*Exercise brief*: Which lines below fall between the one containing "詳しく見る (303, 2449)" and the one containing "ゼライスの歩み (301, 2058)"? Repeat them exactly, counting both of those lines, and add nothing else.

*Provided data*:
◇ ◇ ◇ ◇

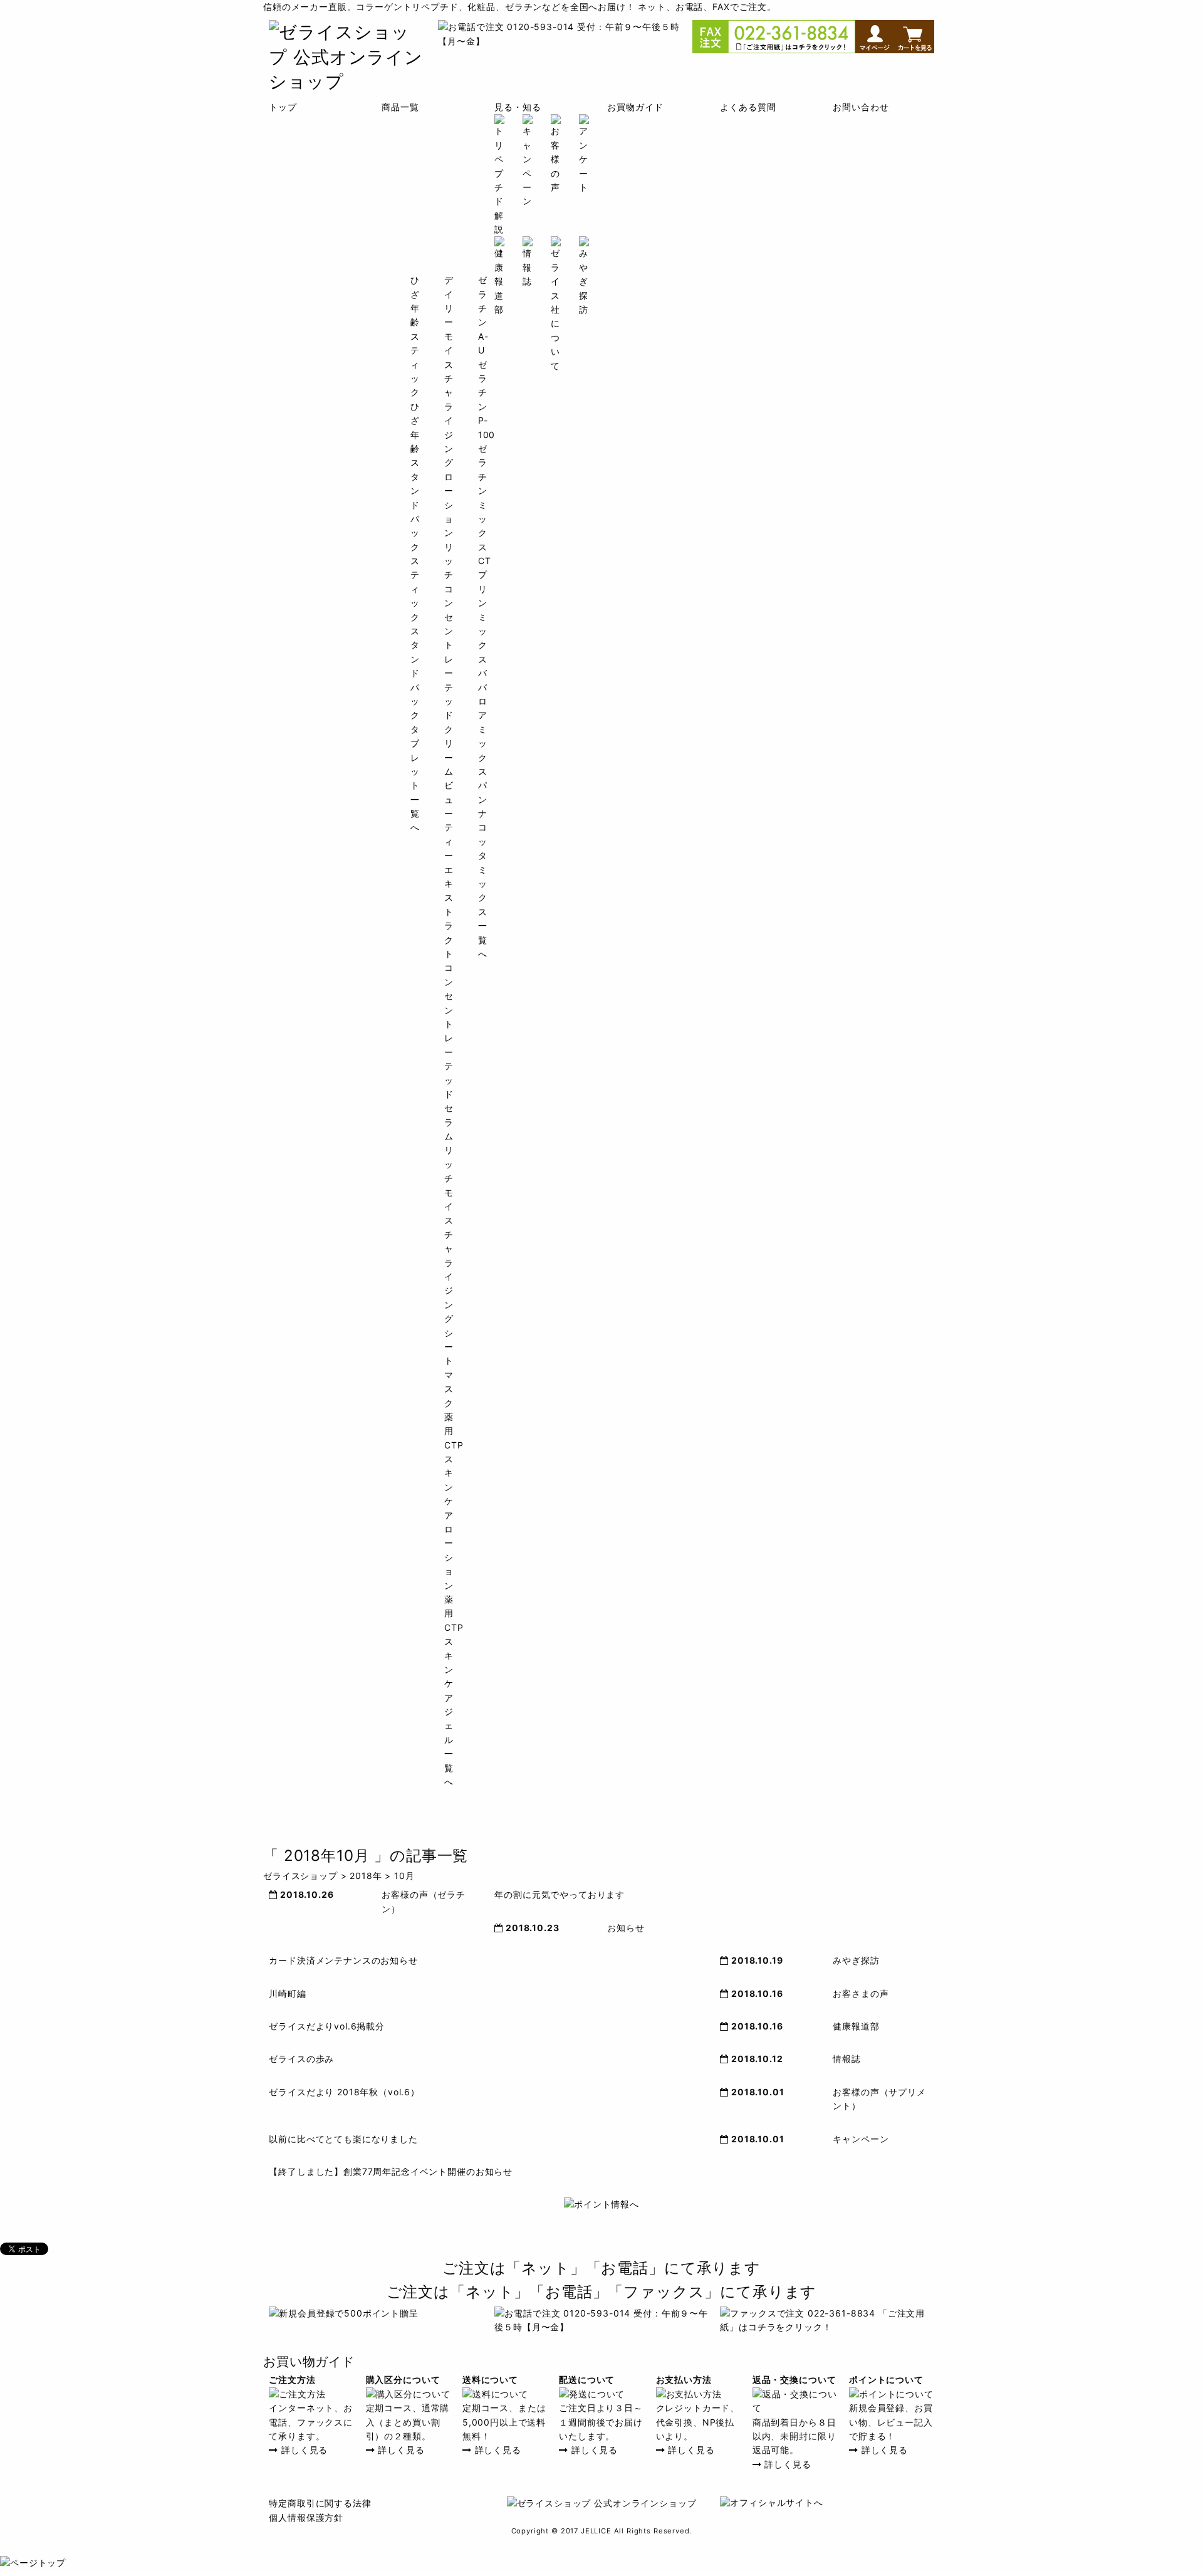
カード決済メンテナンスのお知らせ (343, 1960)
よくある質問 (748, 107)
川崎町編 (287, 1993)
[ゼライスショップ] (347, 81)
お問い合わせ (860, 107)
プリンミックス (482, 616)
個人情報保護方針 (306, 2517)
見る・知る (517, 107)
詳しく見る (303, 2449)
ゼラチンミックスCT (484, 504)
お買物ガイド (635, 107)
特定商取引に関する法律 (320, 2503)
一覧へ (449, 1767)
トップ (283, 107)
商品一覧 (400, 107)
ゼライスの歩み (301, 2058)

◇ ◇ ◇ ◇

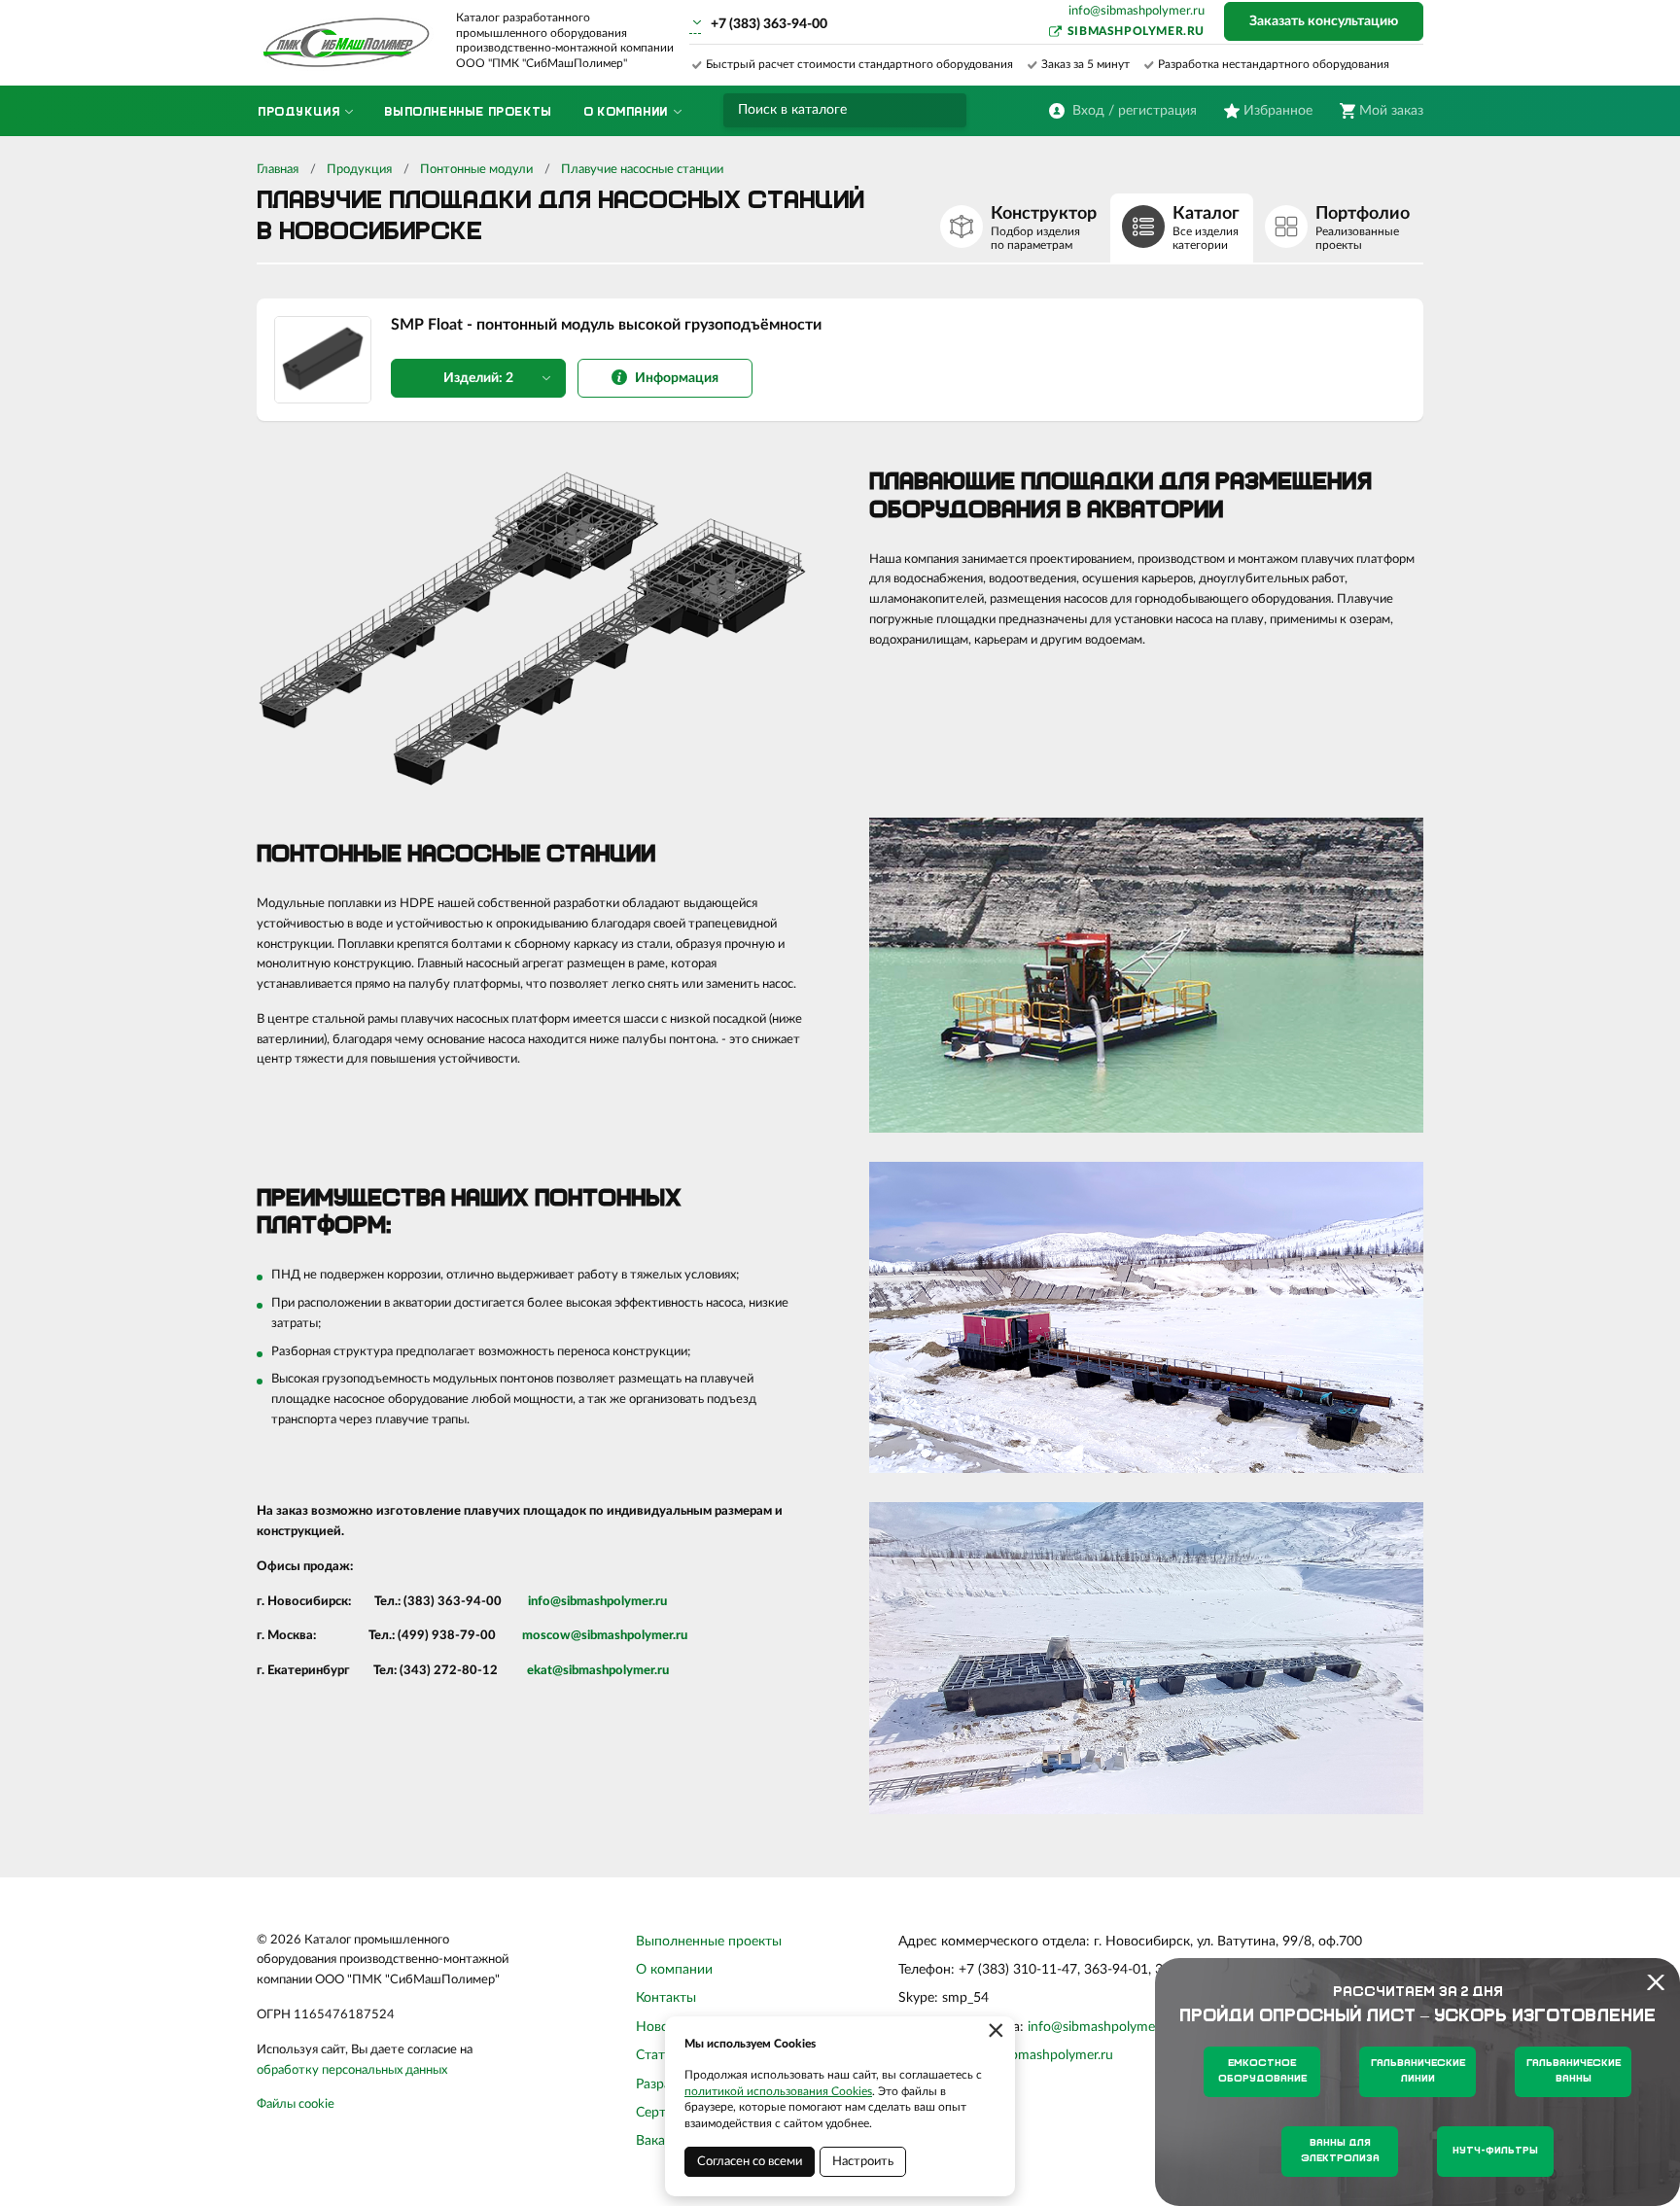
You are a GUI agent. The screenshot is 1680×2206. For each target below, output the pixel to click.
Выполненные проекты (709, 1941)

◇ ◇ ◇ ◇

*Written answer*:
詳しく見る (303, 2449)
ゼラチンミックスCT (484, 504)
お買物ガイド (635, 107)
特定商取引に関する法律 (320, 2503)
一覧へ (449, 1767)
トップ (283, 107)
商品一覧 (400, 107)
ゼライスの歩み (301, 2058)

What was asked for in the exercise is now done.